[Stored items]
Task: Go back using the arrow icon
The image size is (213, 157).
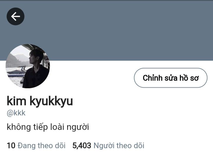Action: tap(15, 17)
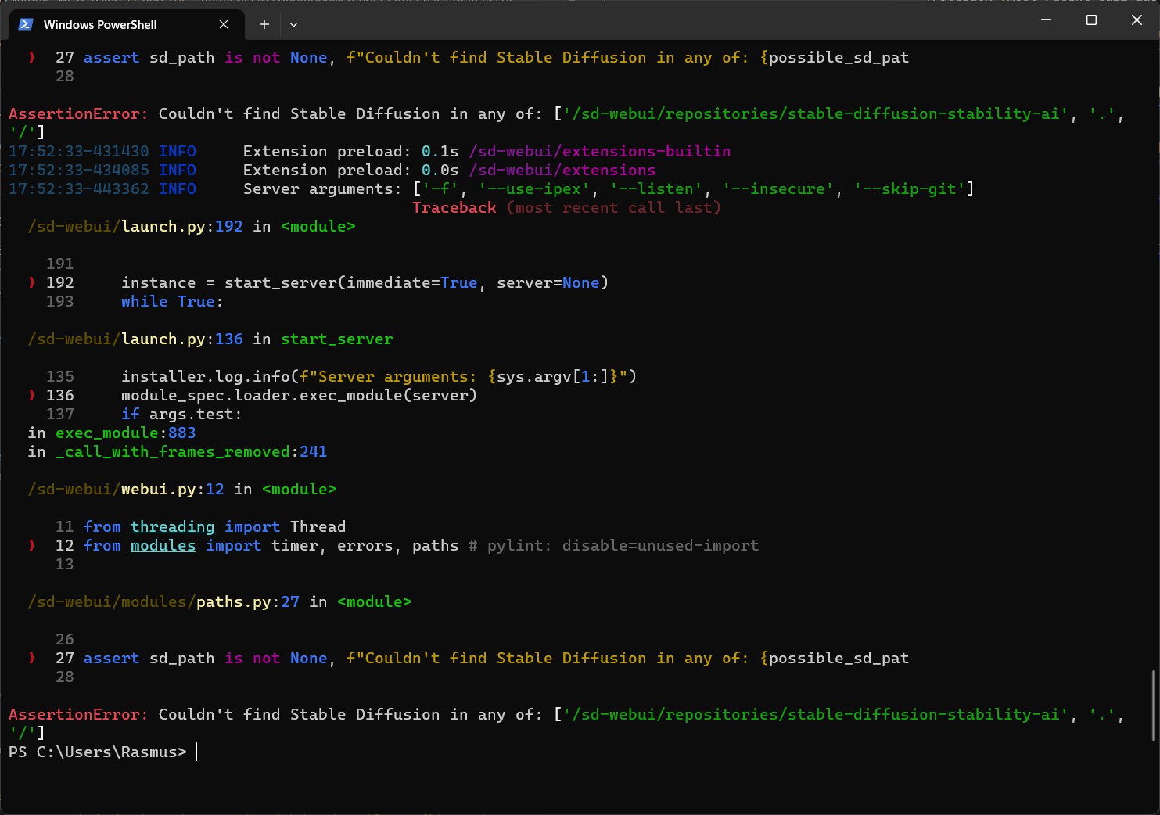Close the Windows PowerShell tab
This screenshot has height=815, width=1160.
[224, 24]
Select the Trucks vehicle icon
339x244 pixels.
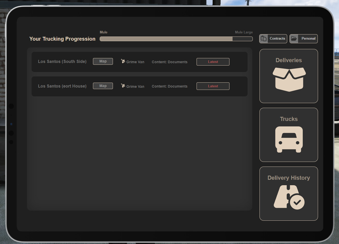[288, 139]
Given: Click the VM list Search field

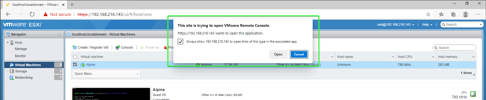Looking at the screenshot, I should click(x=454, y=48).
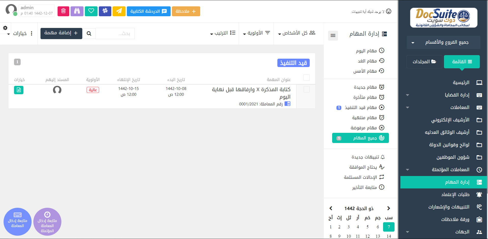Select day 7 in the calendar
Image resolution: width=488 pixels, height=239 pixels.
[x=389, y=227]
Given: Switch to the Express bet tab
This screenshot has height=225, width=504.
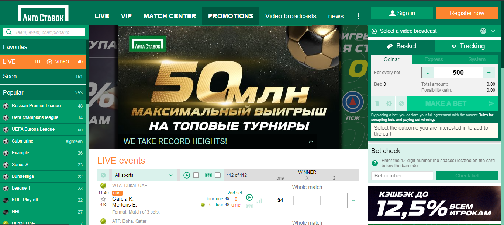Looking at the screenshot, I should coord(434,59).
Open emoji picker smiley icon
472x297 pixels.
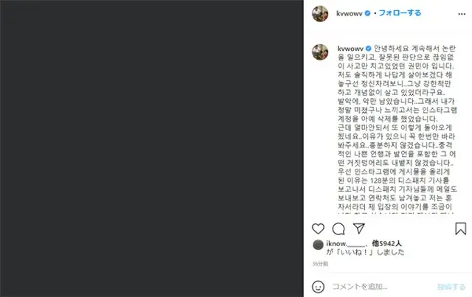coord(318,287)
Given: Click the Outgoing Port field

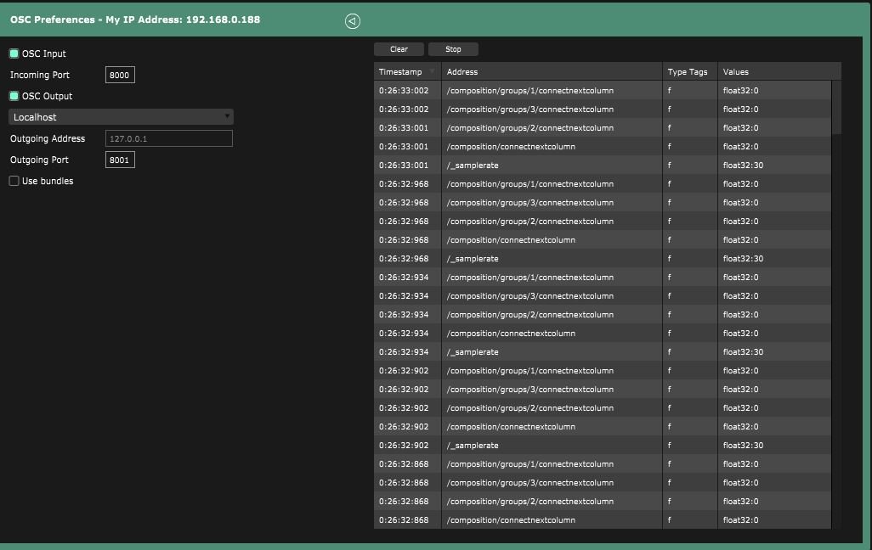Looking at the screenshot, I should pos(120,160).
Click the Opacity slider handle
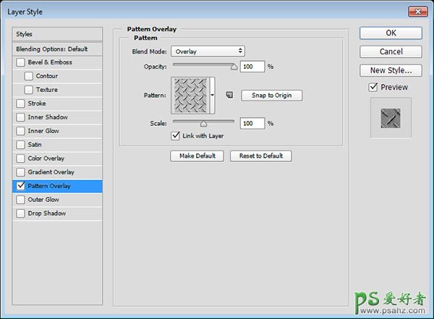The image size is (434, 319). tap(234, 67)
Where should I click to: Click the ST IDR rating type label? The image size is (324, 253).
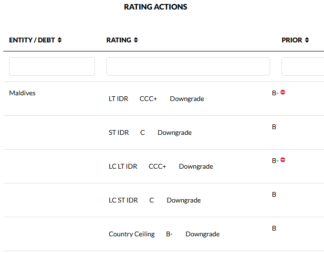(119, 133)
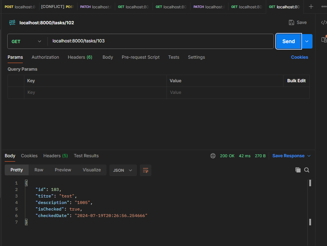The image size is (327, 246).
Task: Search the response with magnifier icon
Action: point(307,170)
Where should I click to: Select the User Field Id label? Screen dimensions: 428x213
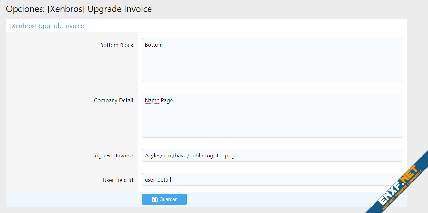pyautogui.click(x=118, y=180)
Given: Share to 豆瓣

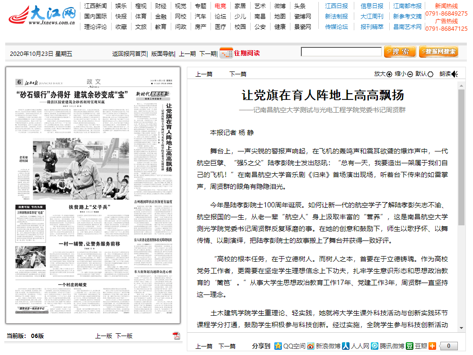Looking at the screenshot, I should (x=416, y=346).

» **Problem requirements**
Exactly the lines from the one with "Where should I click to: Click" through the end of the records are to be repeated, both ends included, and pictures are to be omitted.

» **Response below**
Where should I click to: Click the ST IDR rating type label? The image size is (324, 253).
(119, 133)
The image size is (327, 246).
Task: Search the response with magnifier icon
Action: point(307,170)
Where should I click to: Select the User Field Id label? Screen dimensions: 428x213
pyautogui.click(x=118, y=180)
Given: Share to 豆瓣

Looking at the screenshot, I should (x=416, y=346).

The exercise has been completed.